R: INCA Test

INCAtest {ICGE}

R Documentation

INCA Test

Description

Assume that n units are divided into k groups C1,...,Ck. Function INCAtest performs the typicality INCA test. Therein, the null hypothesis that a new unit x0 is a typical unit with respect to a previously fixed partition is tested versus the alternative hypothesis that the unit is atypical.

Usage

INCAtest(d, pert, d_test, np = 1000, alpha = 0.05, P = 1)

Arguments

`d`	a distance matrix or a `dist` object with distance information between units.
`pert`	an n-vector that indicates which group each unit belongs to. Note that the expected values of `pert` are numbers greater than or equal to 1 (for instance 1,2,3,4..., k). The default value indicates there is only one group in data.
`d_test`	an n-vector containing the distances from x0 to the other units.
`np`	sample size for the bootstrap sample for the bootstrap procedure.
`alpha`	fixed level for the test.
`P`	Number of times the bootstrap procedure is repeated.

Value

A list with class "incat" containing the following components:

`StatisticW0`	value of the INCA statistic.
`ProjectionsU`	values of statistics measuring the projection from the specific object to each considered group.
`pvalues`	p-values obtained in the `P` times repeated bootstrap procedure.
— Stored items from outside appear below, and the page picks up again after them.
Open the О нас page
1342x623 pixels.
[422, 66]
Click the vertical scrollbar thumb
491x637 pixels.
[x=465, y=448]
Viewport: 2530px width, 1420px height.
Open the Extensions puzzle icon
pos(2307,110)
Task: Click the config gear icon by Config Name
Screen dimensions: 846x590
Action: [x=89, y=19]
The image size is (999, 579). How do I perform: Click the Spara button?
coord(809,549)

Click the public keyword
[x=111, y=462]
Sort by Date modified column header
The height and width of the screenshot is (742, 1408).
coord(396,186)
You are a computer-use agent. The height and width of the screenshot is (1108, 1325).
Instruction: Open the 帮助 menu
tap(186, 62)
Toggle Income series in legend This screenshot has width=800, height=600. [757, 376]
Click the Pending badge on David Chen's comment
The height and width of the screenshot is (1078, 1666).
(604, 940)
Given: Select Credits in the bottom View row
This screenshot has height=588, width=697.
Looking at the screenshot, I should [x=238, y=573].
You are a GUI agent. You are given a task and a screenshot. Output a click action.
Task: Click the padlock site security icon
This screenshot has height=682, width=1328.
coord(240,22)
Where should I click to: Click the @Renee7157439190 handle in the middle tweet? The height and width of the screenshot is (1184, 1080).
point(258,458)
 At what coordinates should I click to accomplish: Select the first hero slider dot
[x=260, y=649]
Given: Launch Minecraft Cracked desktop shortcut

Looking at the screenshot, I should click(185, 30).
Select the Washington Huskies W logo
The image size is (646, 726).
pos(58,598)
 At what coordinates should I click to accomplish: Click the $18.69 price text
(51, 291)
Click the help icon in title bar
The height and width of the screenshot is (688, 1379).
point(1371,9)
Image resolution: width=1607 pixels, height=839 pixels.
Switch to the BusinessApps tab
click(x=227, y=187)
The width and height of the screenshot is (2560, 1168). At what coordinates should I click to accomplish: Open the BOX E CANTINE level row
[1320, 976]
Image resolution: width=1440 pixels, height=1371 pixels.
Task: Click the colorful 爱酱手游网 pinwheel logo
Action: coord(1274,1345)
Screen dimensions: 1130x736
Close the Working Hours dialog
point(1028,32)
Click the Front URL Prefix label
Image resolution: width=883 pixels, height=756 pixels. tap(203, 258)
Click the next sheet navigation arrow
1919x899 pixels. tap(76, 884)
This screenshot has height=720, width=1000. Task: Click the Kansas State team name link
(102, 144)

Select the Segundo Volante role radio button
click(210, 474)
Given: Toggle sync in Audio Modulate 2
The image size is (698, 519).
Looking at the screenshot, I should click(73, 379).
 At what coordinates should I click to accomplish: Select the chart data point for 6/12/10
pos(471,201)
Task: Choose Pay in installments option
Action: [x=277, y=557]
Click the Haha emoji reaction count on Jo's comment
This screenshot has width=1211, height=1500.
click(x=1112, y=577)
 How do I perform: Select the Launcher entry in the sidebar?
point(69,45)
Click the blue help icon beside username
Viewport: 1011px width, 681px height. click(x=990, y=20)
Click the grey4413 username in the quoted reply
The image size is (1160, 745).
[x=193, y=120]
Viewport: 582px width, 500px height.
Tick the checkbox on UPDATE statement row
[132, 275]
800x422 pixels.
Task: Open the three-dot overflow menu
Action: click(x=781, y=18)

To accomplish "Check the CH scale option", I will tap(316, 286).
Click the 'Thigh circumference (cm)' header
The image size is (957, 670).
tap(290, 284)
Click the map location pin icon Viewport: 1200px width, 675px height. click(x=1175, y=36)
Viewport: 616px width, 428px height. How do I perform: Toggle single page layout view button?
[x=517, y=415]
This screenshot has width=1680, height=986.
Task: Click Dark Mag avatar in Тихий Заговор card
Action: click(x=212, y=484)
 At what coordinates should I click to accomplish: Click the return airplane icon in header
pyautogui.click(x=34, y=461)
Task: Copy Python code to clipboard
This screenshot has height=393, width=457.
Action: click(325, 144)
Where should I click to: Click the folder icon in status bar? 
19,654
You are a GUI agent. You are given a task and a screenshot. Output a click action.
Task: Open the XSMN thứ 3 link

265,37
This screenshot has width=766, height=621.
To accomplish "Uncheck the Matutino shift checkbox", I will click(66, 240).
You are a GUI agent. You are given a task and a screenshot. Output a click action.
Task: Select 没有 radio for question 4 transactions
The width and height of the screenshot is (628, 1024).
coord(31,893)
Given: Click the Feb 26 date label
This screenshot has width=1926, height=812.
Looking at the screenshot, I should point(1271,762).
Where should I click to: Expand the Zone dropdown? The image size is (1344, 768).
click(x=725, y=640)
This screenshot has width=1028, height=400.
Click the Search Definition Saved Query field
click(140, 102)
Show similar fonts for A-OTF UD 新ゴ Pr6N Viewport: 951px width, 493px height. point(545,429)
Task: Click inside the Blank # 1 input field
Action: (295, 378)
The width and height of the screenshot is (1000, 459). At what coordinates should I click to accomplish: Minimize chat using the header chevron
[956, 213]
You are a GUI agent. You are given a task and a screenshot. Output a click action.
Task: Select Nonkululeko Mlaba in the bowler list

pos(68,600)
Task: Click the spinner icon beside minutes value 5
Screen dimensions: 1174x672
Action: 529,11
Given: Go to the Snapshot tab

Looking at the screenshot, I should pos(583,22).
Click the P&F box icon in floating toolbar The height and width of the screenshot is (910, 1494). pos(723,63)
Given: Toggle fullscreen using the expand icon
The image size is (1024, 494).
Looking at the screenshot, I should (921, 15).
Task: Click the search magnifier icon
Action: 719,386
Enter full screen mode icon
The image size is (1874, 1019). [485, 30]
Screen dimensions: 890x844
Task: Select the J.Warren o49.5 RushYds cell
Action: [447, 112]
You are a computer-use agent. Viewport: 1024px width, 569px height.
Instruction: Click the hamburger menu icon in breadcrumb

Note: If `P`>1, it is printed the number of times the p-values were smaller than `alpha`.
`alpha`	specified value of the level of the test.

Note

To obtain the INCA statistic distribution, under the null hypothesis, the program can consume long time. For a correct geometrical interpretation it is convenient to verify whether the distance matrix d is Euclidean.

Author(s)

Itziar Irigoien itziar.irigoien@ehu.es; Konputazio Zientziak eta Adimen Artifiziala, Euskal Herriko Unibertsitatea (UPV-EHU), Donostia, Spain.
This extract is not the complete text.